## Work to be completed:
Please change every "Locate an element on the screen." in the entries below to "Find an element on the page." and leave everything else unchanged.
--- start Data in this exercise ---
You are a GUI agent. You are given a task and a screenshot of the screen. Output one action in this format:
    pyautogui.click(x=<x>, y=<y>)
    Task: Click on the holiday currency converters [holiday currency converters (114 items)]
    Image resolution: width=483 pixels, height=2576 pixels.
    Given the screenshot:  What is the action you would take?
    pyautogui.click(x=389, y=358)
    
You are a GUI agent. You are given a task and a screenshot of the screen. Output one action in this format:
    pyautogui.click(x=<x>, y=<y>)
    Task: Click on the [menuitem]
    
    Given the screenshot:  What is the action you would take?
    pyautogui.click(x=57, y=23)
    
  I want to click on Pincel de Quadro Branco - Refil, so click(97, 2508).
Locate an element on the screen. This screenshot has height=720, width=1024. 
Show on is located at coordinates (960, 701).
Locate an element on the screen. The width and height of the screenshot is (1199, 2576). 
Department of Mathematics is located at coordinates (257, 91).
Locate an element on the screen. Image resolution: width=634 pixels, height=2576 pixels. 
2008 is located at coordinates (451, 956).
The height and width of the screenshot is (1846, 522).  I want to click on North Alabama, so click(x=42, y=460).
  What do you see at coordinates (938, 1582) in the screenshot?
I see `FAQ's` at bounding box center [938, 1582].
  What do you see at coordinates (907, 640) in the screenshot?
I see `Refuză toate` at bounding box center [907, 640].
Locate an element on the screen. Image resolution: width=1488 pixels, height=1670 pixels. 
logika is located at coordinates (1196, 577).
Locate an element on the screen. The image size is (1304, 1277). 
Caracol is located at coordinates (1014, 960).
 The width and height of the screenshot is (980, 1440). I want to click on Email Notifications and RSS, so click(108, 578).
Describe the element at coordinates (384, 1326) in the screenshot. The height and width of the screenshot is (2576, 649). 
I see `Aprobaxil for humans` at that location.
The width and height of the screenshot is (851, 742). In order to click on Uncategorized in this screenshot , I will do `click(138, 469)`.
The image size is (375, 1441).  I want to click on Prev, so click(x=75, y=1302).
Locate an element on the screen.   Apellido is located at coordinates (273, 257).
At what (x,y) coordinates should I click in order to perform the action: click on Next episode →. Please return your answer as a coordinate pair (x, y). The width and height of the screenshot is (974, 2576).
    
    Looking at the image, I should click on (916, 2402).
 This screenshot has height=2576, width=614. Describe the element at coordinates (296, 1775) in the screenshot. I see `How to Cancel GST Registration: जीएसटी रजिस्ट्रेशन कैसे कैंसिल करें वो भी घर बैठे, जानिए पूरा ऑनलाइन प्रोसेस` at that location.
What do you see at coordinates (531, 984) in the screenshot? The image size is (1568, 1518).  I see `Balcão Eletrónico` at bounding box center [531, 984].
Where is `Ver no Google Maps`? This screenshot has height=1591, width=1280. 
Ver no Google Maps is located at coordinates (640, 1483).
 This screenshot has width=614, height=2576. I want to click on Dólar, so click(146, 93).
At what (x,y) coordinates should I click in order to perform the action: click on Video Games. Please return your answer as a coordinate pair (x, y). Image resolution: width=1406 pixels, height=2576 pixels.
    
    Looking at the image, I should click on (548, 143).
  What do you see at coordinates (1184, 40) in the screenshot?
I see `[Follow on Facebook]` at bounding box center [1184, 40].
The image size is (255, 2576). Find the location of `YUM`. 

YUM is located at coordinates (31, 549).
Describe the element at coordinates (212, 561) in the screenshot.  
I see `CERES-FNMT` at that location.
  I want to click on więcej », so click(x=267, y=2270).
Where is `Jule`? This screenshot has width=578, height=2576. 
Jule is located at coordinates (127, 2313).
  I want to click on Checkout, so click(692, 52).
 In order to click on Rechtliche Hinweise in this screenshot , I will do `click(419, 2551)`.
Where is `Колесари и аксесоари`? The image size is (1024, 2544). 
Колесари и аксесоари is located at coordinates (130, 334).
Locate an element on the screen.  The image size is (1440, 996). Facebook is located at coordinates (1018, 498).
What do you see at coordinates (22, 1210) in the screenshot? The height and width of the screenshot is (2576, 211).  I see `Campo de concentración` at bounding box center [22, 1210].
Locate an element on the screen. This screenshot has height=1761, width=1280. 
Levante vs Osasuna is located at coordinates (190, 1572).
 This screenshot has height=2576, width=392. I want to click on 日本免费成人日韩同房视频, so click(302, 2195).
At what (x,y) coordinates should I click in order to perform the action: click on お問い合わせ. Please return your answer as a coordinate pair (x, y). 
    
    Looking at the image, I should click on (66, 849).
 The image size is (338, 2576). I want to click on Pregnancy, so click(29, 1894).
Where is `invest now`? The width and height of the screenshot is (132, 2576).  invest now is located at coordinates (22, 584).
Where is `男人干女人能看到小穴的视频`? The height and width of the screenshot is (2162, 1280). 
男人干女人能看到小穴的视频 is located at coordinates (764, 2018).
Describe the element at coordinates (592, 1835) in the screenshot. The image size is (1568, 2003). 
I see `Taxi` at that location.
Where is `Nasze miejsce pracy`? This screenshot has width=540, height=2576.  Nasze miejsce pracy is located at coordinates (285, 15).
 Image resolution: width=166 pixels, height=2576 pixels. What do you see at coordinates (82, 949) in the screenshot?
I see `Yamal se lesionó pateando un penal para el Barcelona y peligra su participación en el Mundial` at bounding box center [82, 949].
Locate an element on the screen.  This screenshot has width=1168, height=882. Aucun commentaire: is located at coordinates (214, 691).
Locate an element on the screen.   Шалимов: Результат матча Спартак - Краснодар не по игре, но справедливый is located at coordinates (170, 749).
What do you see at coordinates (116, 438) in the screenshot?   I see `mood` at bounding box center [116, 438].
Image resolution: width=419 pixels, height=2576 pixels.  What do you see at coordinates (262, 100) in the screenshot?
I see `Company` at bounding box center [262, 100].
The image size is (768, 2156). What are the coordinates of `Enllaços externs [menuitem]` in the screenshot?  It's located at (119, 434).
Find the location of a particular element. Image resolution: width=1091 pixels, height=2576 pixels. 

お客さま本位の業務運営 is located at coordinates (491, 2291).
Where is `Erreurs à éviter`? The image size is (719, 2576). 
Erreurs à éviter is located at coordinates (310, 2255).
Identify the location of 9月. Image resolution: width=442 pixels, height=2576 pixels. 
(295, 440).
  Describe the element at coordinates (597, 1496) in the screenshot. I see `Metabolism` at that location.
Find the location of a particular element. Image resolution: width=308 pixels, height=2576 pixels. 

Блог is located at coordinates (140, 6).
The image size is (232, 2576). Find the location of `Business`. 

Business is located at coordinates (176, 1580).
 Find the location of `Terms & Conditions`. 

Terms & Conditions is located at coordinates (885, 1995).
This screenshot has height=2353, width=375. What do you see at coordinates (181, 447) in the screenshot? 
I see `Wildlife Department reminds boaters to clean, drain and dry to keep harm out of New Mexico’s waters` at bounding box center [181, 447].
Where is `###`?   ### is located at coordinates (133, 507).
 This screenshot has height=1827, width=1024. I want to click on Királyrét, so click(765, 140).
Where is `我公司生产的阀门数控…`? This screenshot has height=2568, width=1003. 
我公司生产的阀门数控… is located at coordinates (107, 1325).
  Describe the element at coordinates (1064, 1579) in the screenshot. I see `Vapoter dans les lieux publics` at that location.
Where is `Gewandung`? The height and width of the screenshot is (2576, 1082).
--- end Data in this exercise ---
## Answer to the exercise:
You are a GUI agent. You are given a task and a screenshot of the screen. Output one action in this format:
    pyautogui.click(x=<x>, y=<y>)
    Task: Click on the holiday currency converters [holiday currency converters (114 items)]
    Image resolution: width=483 pixels, height=2576 pixels.
    Given the screenshot:  What is the action you would take?
    pyautogui.click(x=389, y=358)
    
You are a GUI agent. You are given a task and a screenshot of the screen. Output one action in this format:
    pyautogui.click(x=<x>, y=<y>)
    Task: Click on the [menuitem]
    
    Given the screenshot:  What is the action you would take?
    pyautogui.click(x=57, y=23)
    
  I want to click on Pincel de Quadro Branco - Refil, so click(97, 2508).
Find an element on the page. This screenshot has height=720, width=1024. 
Show on is located at coordinates (960, 701).
Find an element on the page. The width and height of the screenshot is (1199, 2576). 
Department of Mathematics is located at coordinates (257, 91).
Find an element on the page. Image resolution: width=634 pixels, height=2576 pixels. 
2008 is located at coordinates (451, 956).
The height and width of the screenshot is (1846, 522).  I want to click on North Alabama, so click(x=42, y=460).
  What do you see at coordinates (938, 1582) in the screenshot?
I see `FAQ's` at bounding box center [938, 1582].
  What do you see at coordinates (907, 640) in the screenshot?
I see `Refuză toate` at bounding box center [907, 640].
Find an element on the page. Image resolution: width=1488 pixels, height=1670 pixels. 
logika is located at coordinates (1196, 577).
Find an element on the page. The image size is (1304, 1277). 
Caracol is located at coordinates (1014, 960).
 The width and height of the screenshot is (980, 1440). I want to click on Email Notifications and RSS, so click(108, 578).
Describe the element at coordinates (384, 1326) in the screenshot. The height and width of the screenshot is (2576, 649). 
I see `Aprobaxil for humans` at that location.
The width and height of the screenshot is (851, 742). In order to click on Uncategorized in this screenshot , I will do `click(138, 469)`.
The image size is (375, 1441).  I want to click on Prev, so click(x=75, y=1302).
Find an element on the page.   Apellido is located at coordinates (273, 257).
At what (x,y) coordinates should I click in order to perform the action: click on Next episode →. Please return your answer as a coordinate pair (x, y). The width and height of the screenshot is (974, 2576).
    
    Looking at the image, I should click on (916, 2402).
 This screenshot has height=2576, width=614. Describe the element at coordinates (296, 1775) in the screenshot. I see `How to Cancel GST Registration: जीएसटी रजिस्ट्रेशन कैसे कैंसिल करें वो भी घर बैठे, जानिए पूरा ऑनलाइन प्रोसेस` at that location.
What do you see at coordinates (531, 984) in the screenshot? The image size is (1568, 1518).  I see `Balcão Eletrónico` at bounding box center [531, 984].
Where is `Ver no Google Maps`? This screenshot has height=1591, width=1280. 
Ver no Google Maps is located at coordinates (640, 1483).
 This screenshot has width=614, height=2576. I want to click on Dólar, so click(146, 93).
At what (x,y) coordinates should I click in order to perform the action: click on Video Games. Please return your answer as a coordinate pair (x, y). Image resolution: width=1406 pixels, height=2576 pixels.
    
    Looking at the image, I should click on (548, 143).
  What do you see at coordinates (1184, 40) in the screenshot?
I see `[Follow on Facebook]` at bounding box center [1184, 40].
The image size is (255, 2576). Find the location of `YUM`. 

YUM is located at coordinates (31, 549).
Describe the element at coordinates (212, 561) in the screenshot.  
I see `CERES-FNMT` at that location.
  I want to click on więcej », so click(x=267, y=2270).
Where is `Jule`? This screenshot has width=578, height=2576. 
Jule is located at coordinates (127, 2313).
  I want to click on Checkout, so click(692, 52).
 In order to click on Rechtliche Hinweise in this screenshot , I will do `click(419, 2551)`.
Where is `Колесари и аксесоари`? The image size is (1024, 2544). 
Колесари и аксесоари is located at coordinates (130, 334).
Find an element on the page.  The image size is (1440, 996). Facebook is located at coordinates (1018, 498).
What do you see at coordinates (22, 1210) in the screenshot? The height and width of the screenshot is (2576, 211).  I see `Campo de concentración` at bounding box center [22, 1210].
Find an element on the page. This screenshot has height=1761, width=1280. 
Levante vs Osasuna is located at coordinates (190, 1572).
 This screenshot has height=2576, width=392. I want to click on 日本免费成人日韩同房视频, so click(302, 2195).
At what (x,y) coordinates should I click in order to perform the action: click on お問い合わせ. Please return your answer as a coordinate pair (x, y). 
    
    Looking at the image, I should click on (66, 849).
 The image size is (338, 2576). I want to click on Pregnancy, so click(29, 1894).
Where is `invest now`? The width and height of the screenshot is (132, 2576).  invest now is located at coordinates (22, 584).
Where is `男人干女人能看到小穴的视频`? The height and width of the screenshot is (2162, 1280). 
男人干女人能看到小穴的视频 is located at coordinates (764, 2018).
Describe the element at coordinates (592, 1835) in the screenshot. The image size is (1568, 2003). 
I see `Taxi` at that location.
Where is `Nasze miejsce pracy`? This screenshot has width=540, height=2576.  Nasze miejsce pracy is located at coordinates (285, 15).
 Image resolution: width=166 pixels, height=2576 pixels. What do you see at coordinates (82, 949) in the screenshot?
I see `Yamal se lesionó pateando un penal para el Barcelona y peligra su participación en el Mundial` at bounding box center [82, 949].
Find an element on the page.  This screenshot has width=1168, height=882. Aucun commentaire: is located at coordinates (214, 691).
Find an element on the page.   Шалимов: Результат матча Спартак - Краснодар не по игре, но справедливый is located at coordinates (170, 749).
What do you see at coordinates (116, 438) in the screenshot?   I see `mood` at bounding box center [116, 438].
Image resolution: width=419 pixels, height=2576 pixels.  What do you see at coordinates (262, 100) in the screenshot?
I see `Company` at bounding box center [262, 100].
The image size is (768, 2156). What are the coordinates of `Enllaços externs [menuitem]` in the screenshot?  It's located at (119, 434).
Find the location of a particular element. Image resolution: width=1091 pixels, height=2576 pixels. 

お客さま本位の業務運営 is located at coordinates (491, 2291).
Where is `Erreurs à éviter`? The image size is (719, 2576). 
Erreurs à éviter is located at coordinates (310, 2255).
Identify the location of 9月. Image resolution: width=442 pixels, height=2576 pixels. 
(295, 440).
  Describe the element at coordinates (597, 1496) in the screenshot. I see `Metabolism` at that location.
Find the location of a particular element. Image resolution: width=308 pixels, height=2576 pixels. 

Блог is located at coordinates (140, 6).
The image size is (232, 2576). Find the location of `Business`. 

Business is located at coordinates (176, 1580).
 Find the location of `Terms & Conditions`. 

Terms & Conditions is located at coordinates (885, 1995).
This screenshot has height=2353, width=375. What do you see at coordinates (181, 447) in the screenshot? 
I see `Wildlife Department reminds boaters to clean, drain and dry to keep harm out of New Mexico’s waters` at bounding box center [181, 447].
Where is `###`?   ### is located at coordinates (133, 507).
 This screenshot has height=1827, width=1024. I want to click on Királyrét, so click(765, 140).
Where is `我公司生产的阀门数控…`? This screenshot has height=2568, width=1003. 
我公司生产的阀门数控… is located at coordinates (107, 1325).
  Describe the element at coordinates (1064, 1579) in the screenshot. I see `Vapoter dans les lieux publics` at that location.
Where is `Gewandung`? The height and width of the screenshot is (2576, 1082).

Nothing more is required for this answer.